2. Create a branch off the master

cd ~/work/project.git
git checkout -b feature_branch master

By default, the cloned repository will create a master branch. Although you can work on the master branch directly, it is preferable that you create a branch off it and then use this branch to make your changes. Think of it like a feature branch. The reason behind doing this is so that you can maintain the master branch that will be in-sync with the svn repository while you have a separate branch to perform your work. This will allow you to regularly pull updates from the svn repository through the master branch and then merge or pick only some commits into your feature branch. And when you are ready to commit your feature branch to the svn repository, merge or rebase the feature branch to the master branch and commit it to subversion. The master branch serves as a gateway or staging between the Subversion repository and your Git branches.

3. Make code changes to the feature_branch

(edit files)
git add file1 file2 ...
git commit -m "trying this optionA..."

(test application)
(edit more files)
git add file1 file2 file3 ...
git commit -m "optionA didn't work. trying optionB..."
(test application)

While working on the feature-branch, you can perform as many commits as you want. In fact, this is preferable so that you can save your work and push them to a remote repository to serve as a backup. You don’t have to hurry to commit your changes back to subversion if you don’t need to just because you want to save your changes. You can use a remote git repository to serve as another site and save your work.

The commits you made can also be used if you need to revert back to them. Don’t worry about doing many commits even silly ones because when you finally commit your changes back to the svn repository, you will have the opportunity to clean them up before they get committed into subversion. This includes the comments in every commit. You will have the opportunity to modify them later when you are ready to commit to Subversion.

4. Merge changes from Subversion

If you need to get new updates from Subversion into your feature-branch, run the following steps:

# Switch to the master branch
git checkout master

# Pull changes from Subversion
git svn rebase

# Switch back to the feature branch and run rebase off master
git checkout feature-branch
git rebase -i master

The rebase command above will merge the master branch into the feature branch but in such a way that your commits are put back on top of the commits of the updates in the master. This rebase is a kind of merge where it’s like you’ve just created the feature-branch off the repository and then made your commits after it. Even though your commits were made earlier than the new updates in Subversion, a rebase will make it in such a way that your commits were made after. When you run git log to view the history, you will see it like your commits in the feature-branch were done after the updates from Subversion.

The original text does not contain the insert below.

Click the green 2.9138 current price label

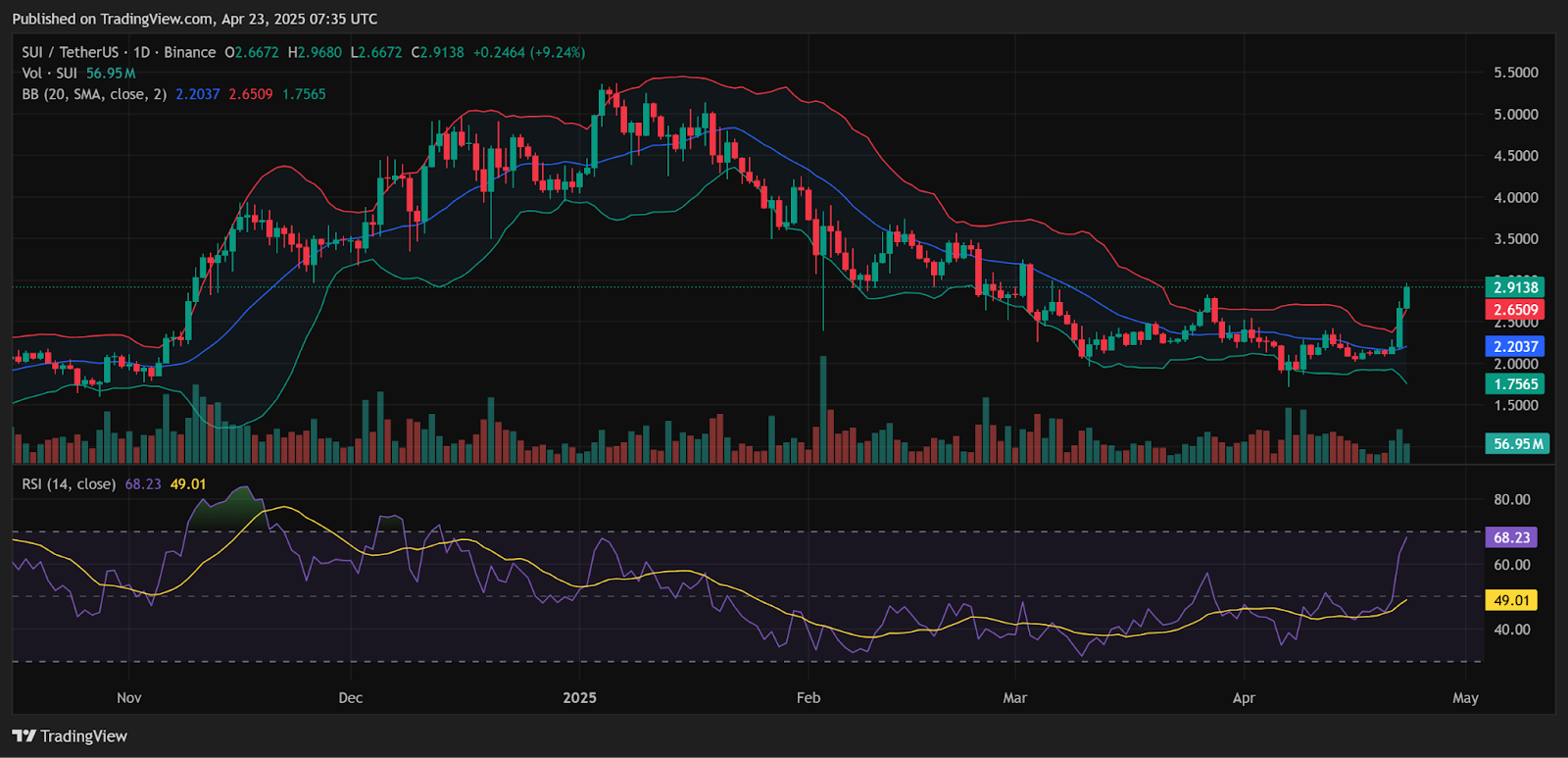tap(1515, 287)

The -i option will perform an interactive operation under a VI session. It will show the history of commits in your feature branch. Below is a sample output.

pick eab79aa Made change #1
pick 97bd219 Made change #2
pick 5f7122f Made change #3
pick 33a8b6c Made change #4

# Rebase 59ef334..43910eb onto 59ef334 (4 command(s))
#
# Commands:
# p, pick = use commit
# r, reword = use commit, but edit the commit message
# e, edit = use commit, but stop for amending
# s, squash = use commit, but meld into previous commit
# f, fixup = like "squash", but discard this commit's log message
# x, exec = run command (the rest of the line) using shell
#
# These lines can be re-ordered; they are executed from top to bottom.
#
# If you remove a line here THAT COMMIT WILL BE LOST.
#
# However, if you remove everything, the rebase will be aborted.
#
# Note that empty commits are commented out

You may accept the commits as is or modify the commits by merging them together as fewer commits or one single commit for all.

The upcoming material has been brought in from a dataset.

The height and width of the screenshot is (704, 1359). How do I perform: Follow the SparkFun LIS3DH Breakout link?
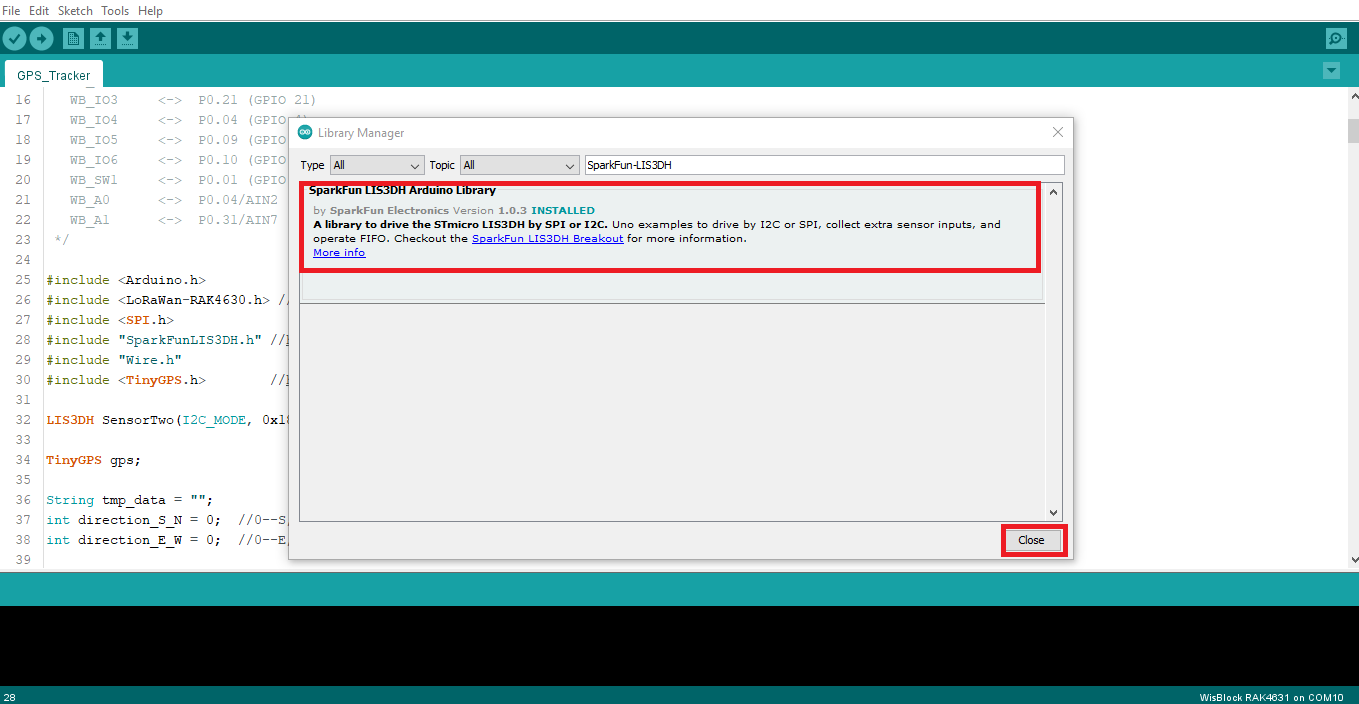[x=547, y=239]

Replace the word “pick” with “squash” to remove the commit from the history. Only the commit entry will be deleted but its changes will be merged into the previous commit. You can use the “s” letter as a shortcut for squash.

pick eab79aa Made change #1
squash 97bd219 Made change #2
squash 5f7122f Made change #3
squash 33a8b6c Made change #4

Repeat the rebase process every time you need to pull updates from the Subversion repository.

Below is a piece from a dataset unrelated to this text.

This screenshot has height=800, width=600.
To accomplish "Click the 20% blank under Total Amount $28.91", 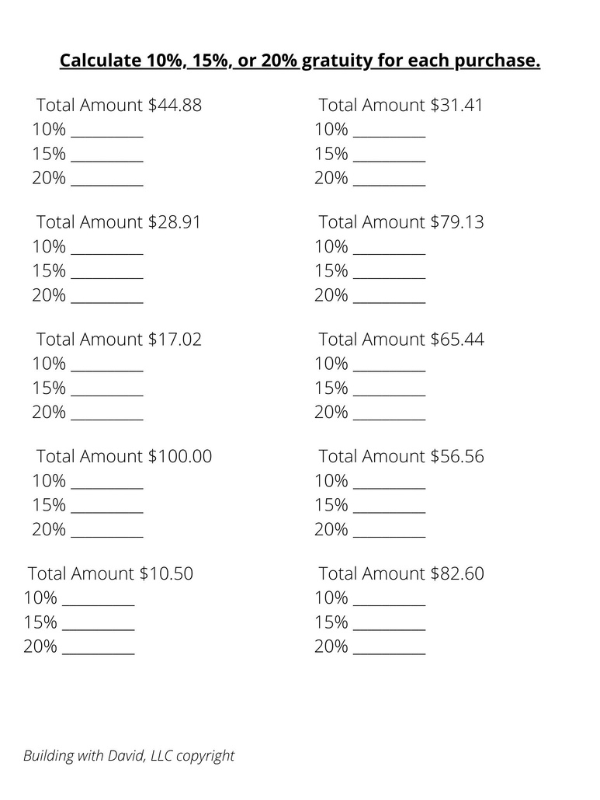I will (107, 297).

When doing a rebase, you can squash commits now to clean up your git commits or use the actual commit comments you wanted to appear in Subversion. You don’t have to because you can do this later when you are ready to commit to Subversion. I usually reserve this in the final rebase unless the number of commits have become too many to maintain and I see no need to revert to or use any of them.

One thing to be aware about rebase is that it will change the history of your feature-branch. If you are pushing your feature branch to a remote git repository, you will need to use the –force option. This should not be problem if you are the only one using this branch. This becomes an issue when the feature-branch is shared by more than one git use and also performing updates.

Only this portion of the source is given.